» **Task objective**: Count the lines in the items below that contain the string "height", treating uppercase and lowercase as different, and give only the number.

» **Dataset records**:
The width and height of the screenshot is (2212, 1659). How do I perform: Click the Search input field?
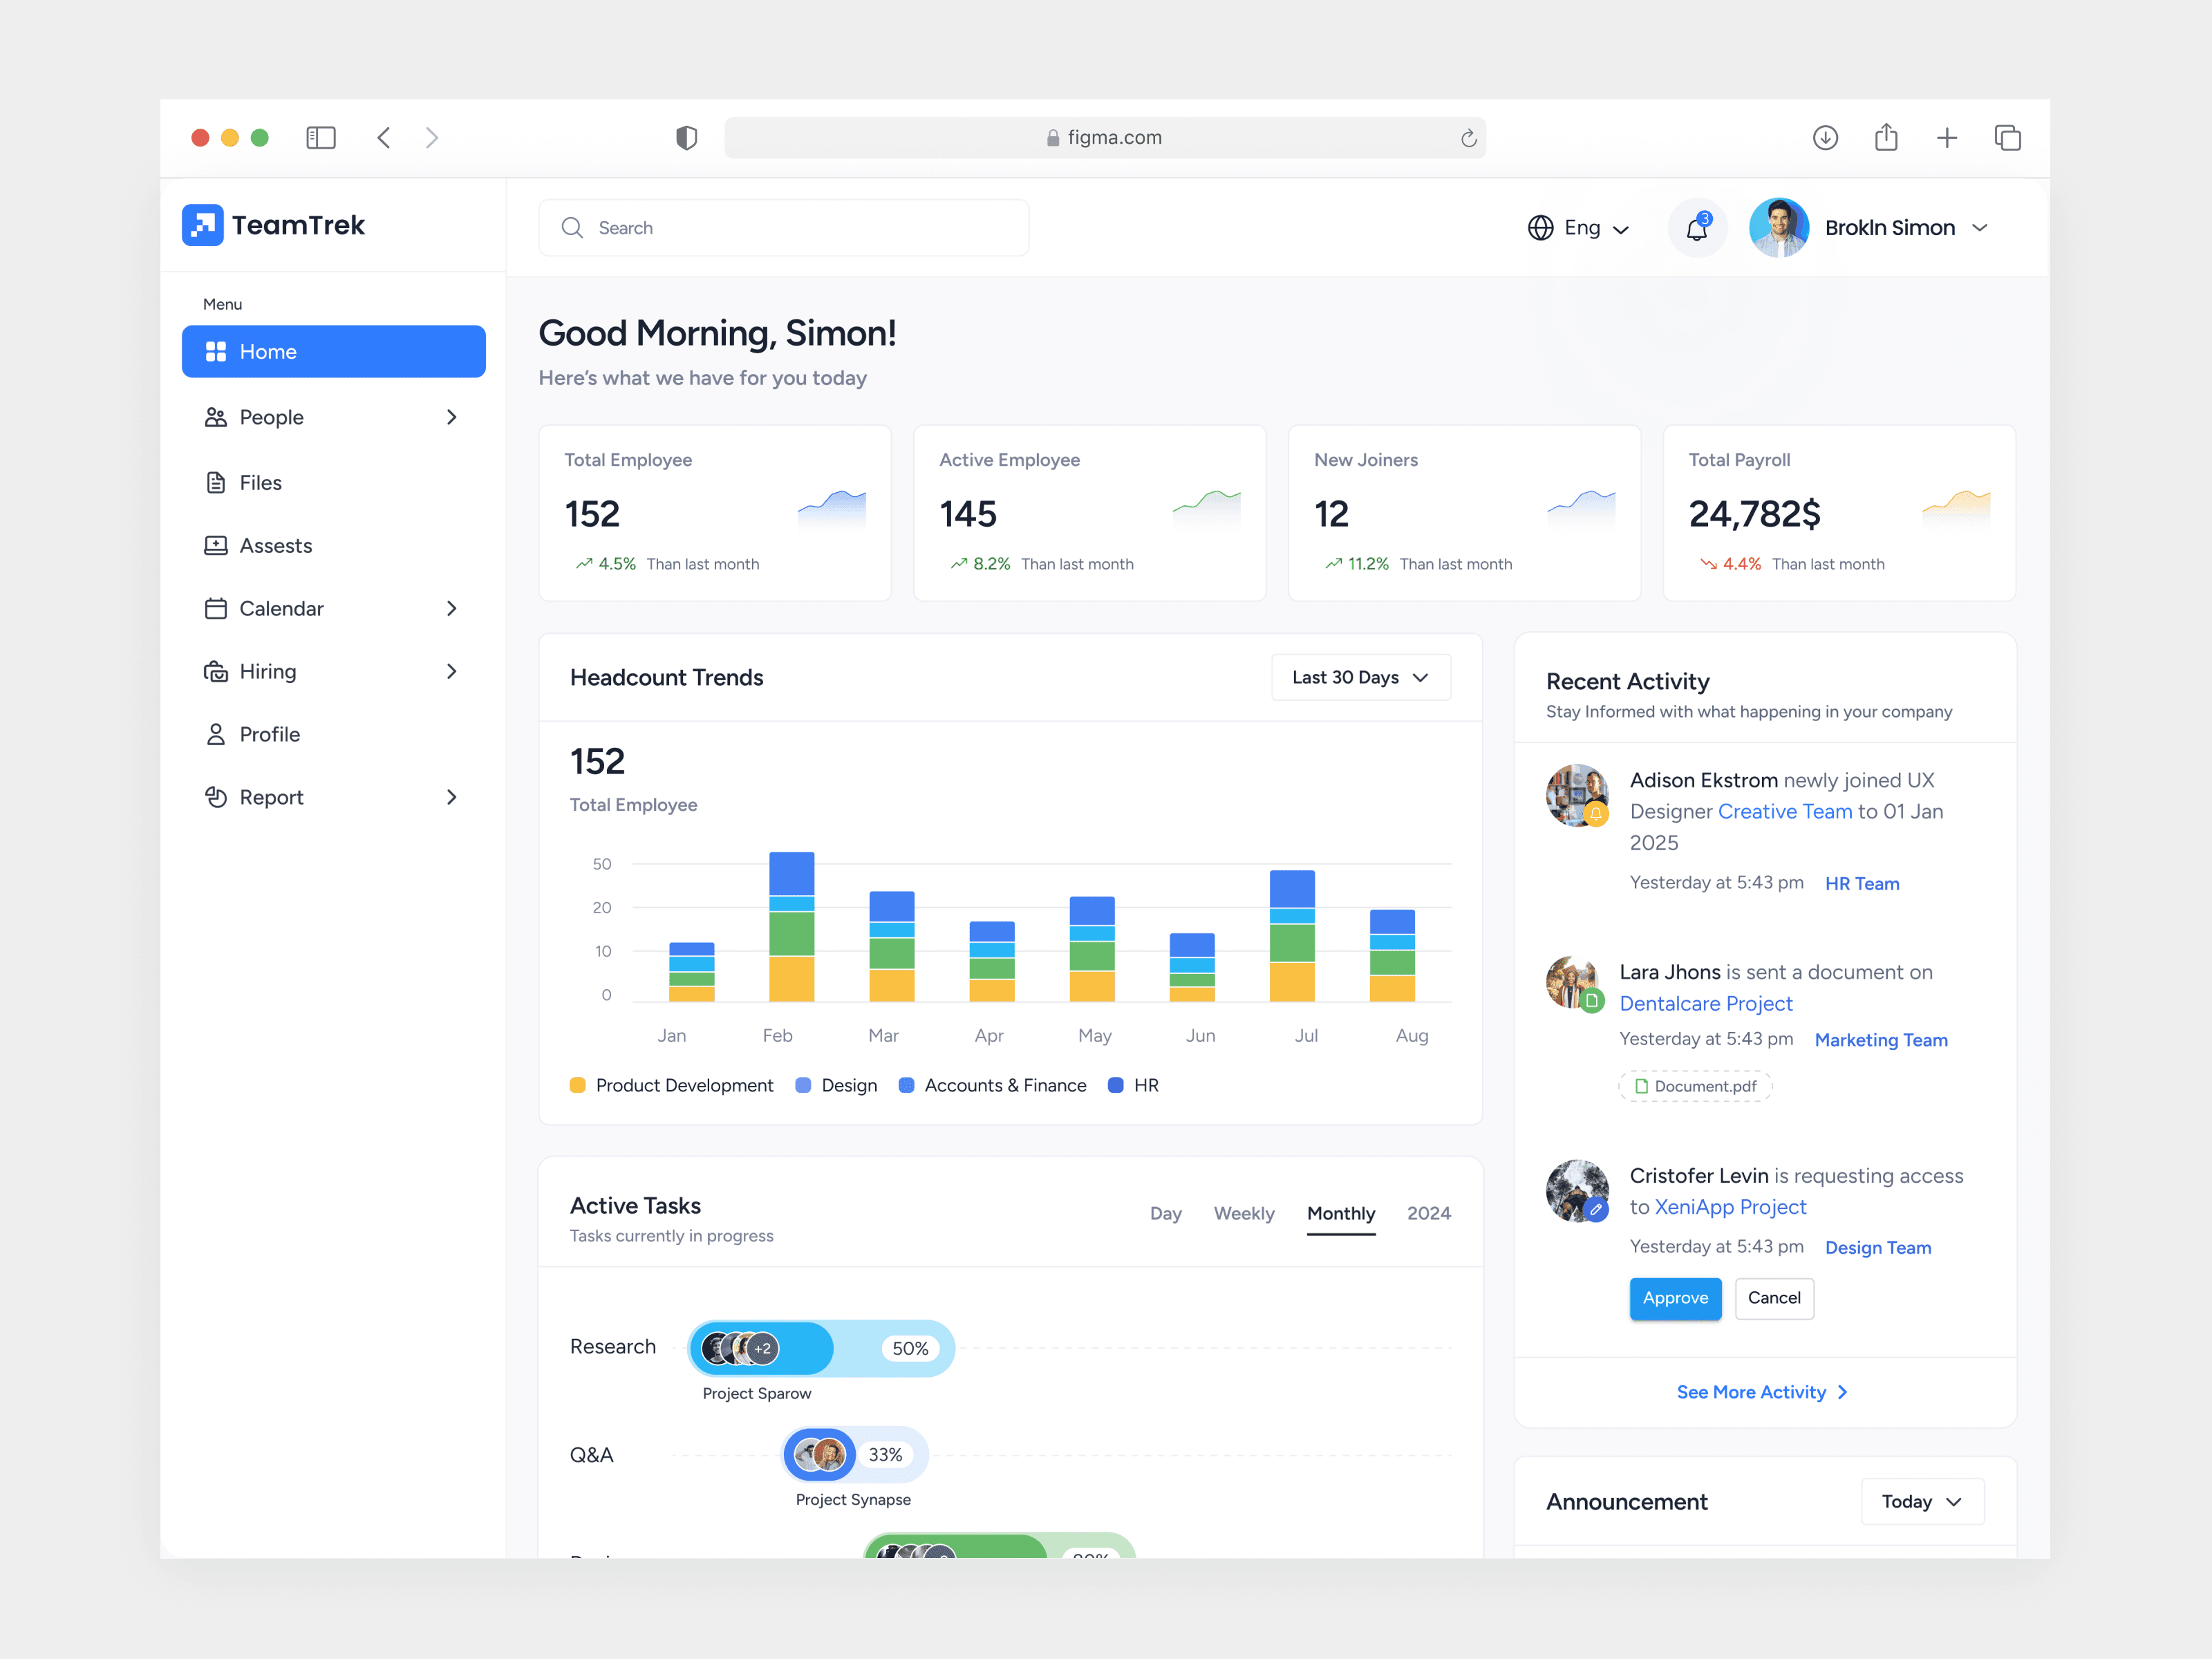(x=785, y=228)
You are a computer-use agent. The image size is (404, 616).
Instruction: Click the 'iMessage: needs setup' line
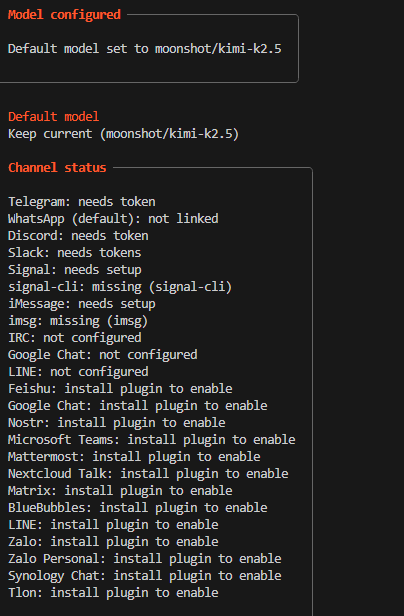coord(82,304)
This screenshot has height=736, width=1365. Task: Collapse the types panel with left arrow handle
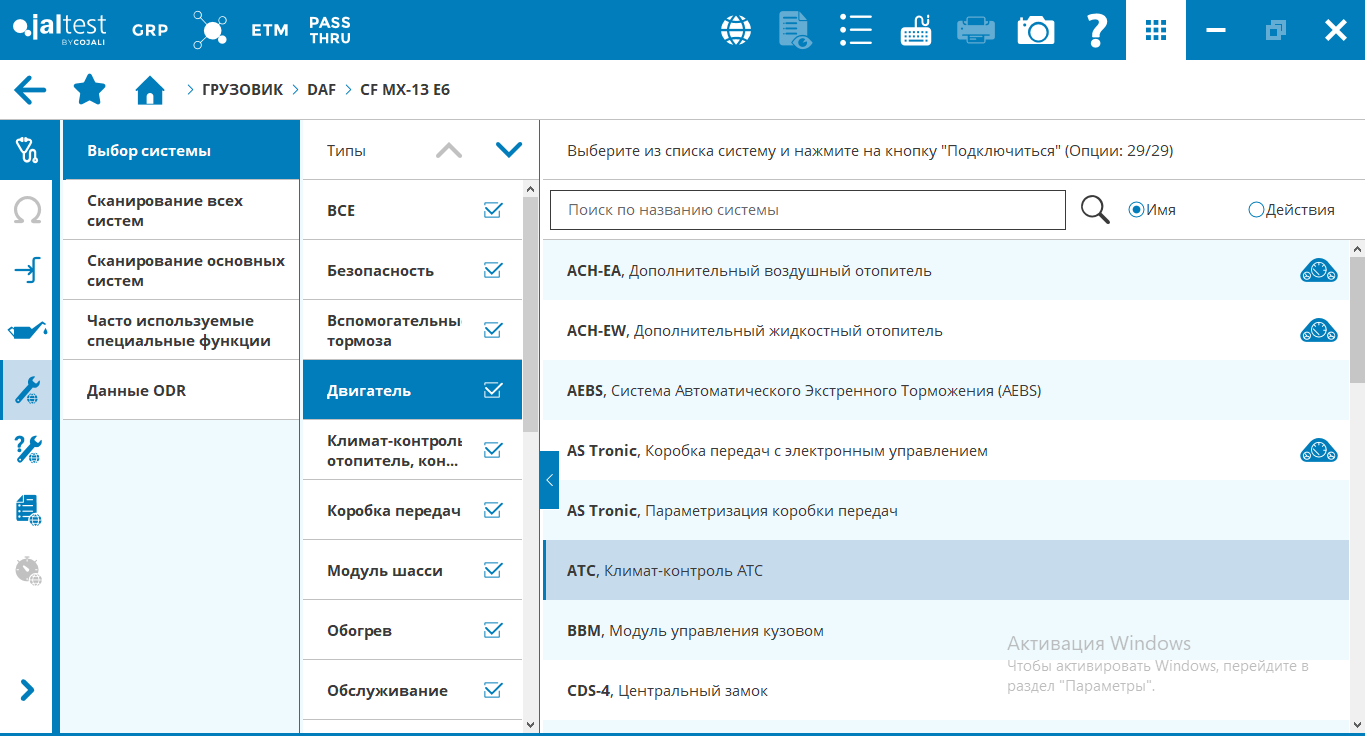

» **Final answer**: 2